14. However, in respect of the duty of care issue I agree with Advocate Jones that the first defendant (and the other defendants) were the clear winners on the duty of care issue. The arguments they advanced prevailed in their entirety. The fact that the plaintiffs will consequently will end up paying the defendants' costs even though the plaintiffs say the defendants issued the eviction proceedings in the wrong court is not a factor to persuade me to exercise my discretion to deprive the first defendant of its costs. It was a matter for the plaintiffs whether they chose to pursue the defendants or not. They did not have to do so. By a letter dated 20th March, 2014, significantly in advance of the hearing before me, the defendants clearly set out that no duty of care was owed and that a claim for breach of the Law Society Code of Conduct did not give rise to a claim that could be pursued before the Petty Debts Court. The plaintiffs were therefore clearly on notice of the arguments the defendants were going to advance, which arguments ultimately prevailed, and yet the plaintiffs chose to continue with their claim. They were also aware of the risk of a costs order against them if they lost. They must therefore face the consequences of a costs order.
15. I appreciate that from the plaintiffs' perspective this appears to leave them with an unjust result because they are now having to pay the costs of the defendants when they did not recover their costs in the eviction proceedings. This regrettable situation has come about however because the plaintiffs chose to pursue Messr. Carey Olsen. This choice is not a direct consequence of no costs order being made in the plaintiffs favour in the eviction proceedings. Rather it is a result of an independent voluntary act by the plaintiffs to seek to recover costs from an entity which was not a party to the previous proceedings. What the plaintiffs should have done is to have asked the Petty Debts Court to issue a ruling on costs and, if the defendants disagreed with that ruling, to appeal the same to the Royal Court.
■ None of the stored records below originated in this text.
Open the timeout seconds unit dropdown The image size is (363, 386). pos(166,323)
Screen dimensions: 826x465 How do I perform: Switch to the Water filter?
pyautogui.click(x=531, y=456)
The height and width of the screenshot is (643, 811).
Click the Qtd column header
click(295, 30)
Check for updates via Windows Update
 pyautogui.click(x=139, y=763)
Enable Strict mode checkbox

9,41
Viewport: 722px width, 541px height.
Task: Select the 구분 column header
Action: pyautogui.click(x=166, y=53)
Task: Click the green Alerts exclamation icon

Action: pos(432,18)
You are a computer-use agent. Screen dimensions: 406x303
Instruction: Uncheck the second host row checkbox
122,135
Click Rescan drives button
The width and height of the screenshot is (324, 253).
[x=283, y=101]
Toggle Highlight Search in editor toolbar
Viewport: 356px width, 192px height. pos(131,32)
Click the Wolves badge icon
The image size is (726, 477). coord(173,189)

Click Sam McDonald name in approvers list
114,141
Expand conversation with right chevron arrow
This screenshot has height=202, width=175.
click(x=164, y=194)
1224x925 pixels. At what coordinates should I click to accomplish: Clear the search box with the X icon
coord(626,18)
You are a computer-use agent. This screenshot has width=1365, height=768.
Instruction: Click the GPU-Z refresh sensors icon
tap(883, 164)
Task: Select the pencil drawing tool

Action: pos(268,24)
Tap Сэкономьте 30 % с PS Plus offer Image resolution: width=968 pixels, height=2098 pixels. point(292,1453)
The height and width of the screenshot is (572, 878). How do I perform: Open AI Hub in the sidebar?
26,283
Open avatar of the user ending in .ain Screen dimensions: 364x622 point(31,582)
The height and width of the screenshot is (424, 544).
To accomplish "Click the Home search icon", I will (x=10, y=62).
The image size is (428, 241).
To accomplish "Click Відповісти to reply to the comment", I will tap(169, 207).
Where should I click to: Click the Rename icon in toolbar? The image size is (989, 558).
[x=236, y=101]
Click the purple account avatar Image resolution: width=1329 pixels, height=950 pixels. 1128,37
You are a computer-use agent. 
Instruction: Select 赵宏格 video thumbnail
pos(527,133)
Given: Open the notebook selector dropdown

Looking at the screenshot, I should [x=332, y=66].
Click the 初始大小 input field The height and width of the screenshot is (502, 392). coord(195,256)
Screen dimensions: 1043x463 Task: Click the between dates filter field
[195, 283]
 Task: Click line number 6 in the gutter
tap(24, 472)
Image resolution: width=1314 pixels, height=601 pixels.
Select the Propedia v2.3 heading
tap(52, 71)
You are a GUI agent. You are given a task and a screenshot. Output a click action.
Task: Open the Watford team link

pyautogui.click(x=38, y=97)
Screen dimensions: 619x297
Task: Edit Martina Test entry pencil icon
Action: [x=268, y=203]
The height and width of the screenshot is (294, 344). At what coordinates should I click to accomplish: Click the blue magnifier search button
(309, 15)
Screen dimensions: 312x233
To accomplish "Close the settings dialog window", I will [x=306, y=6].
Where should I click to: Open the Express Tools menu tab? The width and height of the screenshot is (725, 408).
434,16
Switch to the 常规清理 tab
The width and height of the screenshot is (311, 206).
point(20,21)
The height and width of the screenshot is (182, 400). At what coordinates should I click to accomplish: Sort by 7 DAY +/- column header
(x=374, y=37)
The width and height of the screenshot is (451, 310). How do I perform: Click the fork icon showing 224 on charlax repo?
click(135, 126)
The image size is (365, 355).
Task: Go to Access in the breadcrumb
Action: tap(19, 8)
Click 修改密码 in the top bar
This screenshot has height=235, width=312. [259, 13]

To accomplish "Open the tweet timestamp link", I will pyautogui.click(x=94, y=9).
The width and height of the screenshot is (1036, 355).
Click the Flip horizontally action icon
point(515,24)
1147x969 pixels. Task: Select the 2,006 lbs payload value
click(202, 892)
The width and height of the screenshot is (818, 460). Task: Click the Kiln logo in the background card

That was the remedy available to the plaintiffs to protect their position. By taking a different option, and one which was wrong in law, the plaintiffs have brought this unhappy state of affairs upon themselves.
16. The first defendant further seeks indemnity costs. In C v P-S [2010] JLR 645 the Court of Appeal at paragraph 12 of its decision stated succinctly as follows in relation to awarding indemnity costs:-
17. Advocate Jones contended that the first defendant should be awarded costs on the indemnity basis because of what had occurred at a mediation which took place on 18th February, 2014. The concerns he expressed were set out at paragraphs 46.2 to 46.5 of his skeleton argument.
18. In particular he asserted that the mediation was understood by all parties to have taken place on the basis that it was without prejudice save as to costs and accordingly what took place at the mediation was relevant to the issue of costs and could be referred to.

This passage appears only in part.